From the posterior samples for a and g in the variable selection model, explained variances were computed and partitioned by chromosome and by genome section. The variable selection model is more suited to make such a partitioning, because unlike the mixed model version, it allows for different variance contributions per SNP. The explained variances were evaluated in the same way as for the mixed model, by evaluating var(Wat) and var(Qgt) over MCMC cycles t, except that the a and g samples are obtained under the mixture model prior assumptions. The same expressions can be straightforwardly evaluated for parts of the SNPs or gene expressions to obtain explained variances per chromosome and for small windows of SNPs within chromosomes. Variance within a chromosome was computed using a 5-SNP sliding window to obtain a genomic variance profile.
It is difficult to choose an optimal windows size as it depends on extend of LD, marker density and an arbitrary cut-off for what is considered important LD. In the data analyzed here, average R2 between adjacent SNPs was 0.55, and average R2 between SNPs two apart was 0.39, which we considered sufficiently high to warrant computation of variances in a 5-SNP window. To study the relative importance of family structure, SNPs, and gene expressions, six sub models and the complete model (1) were used. These were models that use only pedigree information (PED), only SNP data (SNP), only gene expression data (GEX), SNP + GEX, PED + GEX, PED + SNP, and the complete model PED + SNP + GEX. These models always included sex and batch effects.

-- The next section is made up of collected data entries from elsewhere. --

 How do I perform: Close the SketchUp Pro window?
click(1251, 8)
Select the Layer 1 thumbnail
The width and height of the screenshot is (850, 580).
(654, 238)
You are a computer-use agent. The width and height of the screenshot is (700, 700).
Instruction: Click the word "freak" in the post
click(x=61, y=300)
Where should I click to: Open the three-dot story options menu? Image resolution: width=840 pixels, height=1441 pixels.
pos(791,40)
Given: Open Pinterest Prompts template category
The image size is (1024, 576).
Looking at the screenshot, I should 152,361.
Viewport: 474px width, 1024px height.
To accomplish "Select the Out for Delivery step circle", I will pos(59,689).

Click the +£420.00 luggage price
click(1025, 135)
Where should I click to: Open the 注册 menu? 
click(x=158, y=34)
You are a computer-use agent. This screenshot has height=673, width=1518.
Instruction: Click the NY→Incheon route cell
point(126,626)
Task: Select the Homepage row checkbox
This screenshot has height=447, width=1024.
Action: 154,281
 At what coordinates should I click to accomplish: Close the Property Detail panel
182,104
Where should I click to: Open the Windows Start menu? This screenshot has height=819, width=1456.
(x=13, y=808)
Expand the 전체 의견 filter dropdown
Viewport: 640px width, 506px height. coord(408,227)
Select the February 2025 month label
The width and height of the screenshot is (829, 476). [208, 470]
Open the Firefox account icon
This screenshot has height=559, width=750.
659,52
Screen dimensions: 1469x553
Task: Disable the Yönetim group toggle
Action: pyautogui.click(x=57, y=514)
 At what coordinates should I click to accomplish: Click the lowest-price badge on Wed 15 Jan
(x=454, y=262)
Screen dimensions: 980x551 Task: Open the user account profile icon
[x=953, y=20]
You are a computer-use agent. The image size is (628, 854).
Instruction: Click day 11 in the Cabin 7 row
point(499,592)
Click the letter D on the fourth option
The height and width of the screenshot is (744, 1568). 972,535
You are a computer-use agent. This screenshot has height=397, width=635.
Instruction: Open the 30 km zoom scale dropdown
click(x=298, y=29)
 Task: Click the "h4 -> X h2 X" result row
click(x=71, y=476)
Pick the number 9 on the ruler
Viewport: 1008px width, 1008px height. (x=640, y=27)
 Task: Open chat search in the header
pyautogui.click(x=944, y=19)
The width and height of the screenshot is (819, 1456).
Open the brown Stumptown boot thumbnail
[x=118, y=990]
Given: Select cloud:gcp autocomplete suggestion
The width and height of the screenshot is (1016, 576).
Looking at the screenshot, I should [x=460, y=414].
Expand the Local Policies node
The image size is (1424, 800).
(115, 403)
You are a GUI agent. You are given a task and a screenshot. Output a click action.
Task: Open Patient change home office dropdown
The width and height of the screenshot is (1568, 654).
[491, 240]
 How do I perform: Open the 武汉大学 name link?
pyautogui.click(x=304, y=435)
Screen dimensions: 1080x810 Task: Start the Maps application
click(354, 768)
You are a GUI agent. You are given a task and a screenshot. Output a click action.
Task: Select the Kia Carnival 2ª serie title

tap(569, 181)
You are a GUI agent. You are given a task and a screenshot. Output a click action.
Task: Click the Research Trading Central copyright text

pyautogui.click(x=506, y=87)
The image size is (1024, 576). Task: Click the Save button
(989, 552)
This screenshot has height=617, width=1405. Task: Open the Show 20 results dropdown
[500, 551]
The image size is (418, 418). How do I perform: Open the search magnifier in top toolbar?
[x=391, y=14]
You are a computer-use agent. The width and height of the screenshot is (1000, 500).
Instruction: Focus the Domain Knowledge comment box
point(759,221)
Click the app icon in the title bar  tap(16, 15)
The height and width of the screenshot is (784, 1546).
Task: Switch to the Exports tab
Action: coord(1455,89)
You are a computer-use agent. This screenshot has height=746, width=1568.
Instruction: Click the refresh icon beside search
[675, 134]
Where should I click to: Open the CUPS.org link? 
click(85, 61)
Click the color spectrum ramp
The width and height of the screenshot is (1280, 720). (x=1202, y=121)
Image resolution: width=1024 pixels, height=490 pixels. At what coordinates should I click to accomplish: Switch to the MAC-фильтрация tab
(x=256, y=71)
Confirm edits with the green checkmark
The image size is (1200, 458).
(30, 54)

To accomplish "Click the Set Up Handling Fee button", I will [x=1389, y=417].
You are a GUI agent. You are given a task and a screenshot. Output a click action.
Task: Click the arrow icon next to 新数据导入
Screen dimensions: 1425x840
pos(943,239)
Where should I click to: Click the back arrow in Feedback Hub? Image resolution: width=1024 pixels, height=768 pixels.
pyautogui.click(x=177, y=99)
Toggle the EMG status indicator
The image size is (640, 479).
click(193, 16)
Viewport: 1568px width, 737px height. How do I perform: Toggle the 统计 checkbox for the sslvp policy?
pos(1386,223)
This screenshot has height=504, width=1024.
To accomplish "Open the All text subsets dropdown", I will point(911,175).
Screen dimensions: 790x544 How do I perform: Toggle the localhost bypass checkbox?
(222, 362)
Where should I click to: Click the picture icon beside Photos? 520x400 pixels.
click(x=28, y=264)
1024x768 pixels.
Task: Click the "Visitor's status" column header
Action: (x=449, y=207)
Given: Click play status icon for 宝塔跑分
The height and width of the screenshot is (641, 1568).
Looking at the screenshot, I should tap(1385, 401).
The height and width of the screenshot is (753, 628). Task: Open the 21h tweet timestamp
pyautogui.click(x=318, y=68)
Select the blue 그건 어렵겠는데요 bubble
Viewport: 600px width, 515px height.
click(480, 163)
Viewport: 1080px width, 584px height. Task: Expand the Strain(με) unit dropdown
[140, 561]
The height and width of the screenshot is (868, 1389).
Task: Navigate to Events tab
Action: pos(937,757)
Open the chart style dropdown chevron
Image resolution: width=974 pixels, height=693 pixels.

The predictive ability of the models was evaluated using an 11-fold cross-validation. For body weight, 440 records were divided randomly in 11 groups, each with 40 individuals. Feed intake and feed efficiency, with 337 records in total, were randomly divided in 10 groups of 30 records and one group of 37 records. The complete model, including all variance parameters, was re-estimated on each set of 10 folds and predictions were computed for the phenotypes in the remaining 11th fold. All predictions from the 11-fold cross validation were collected to compute correlations between predicted and actual phenotypes, and regressions of predicted phenotypes on actual phenotypes, using the whole data set. The slope of the regression lines of predicted phenotypes on actual phenotypes are expected to be 1 if the model produces unbiased predictions, which would validate the estimates of explained variances. The University of Nebraska Institutional Animal Care and Use Committee approved all procedures and protocols.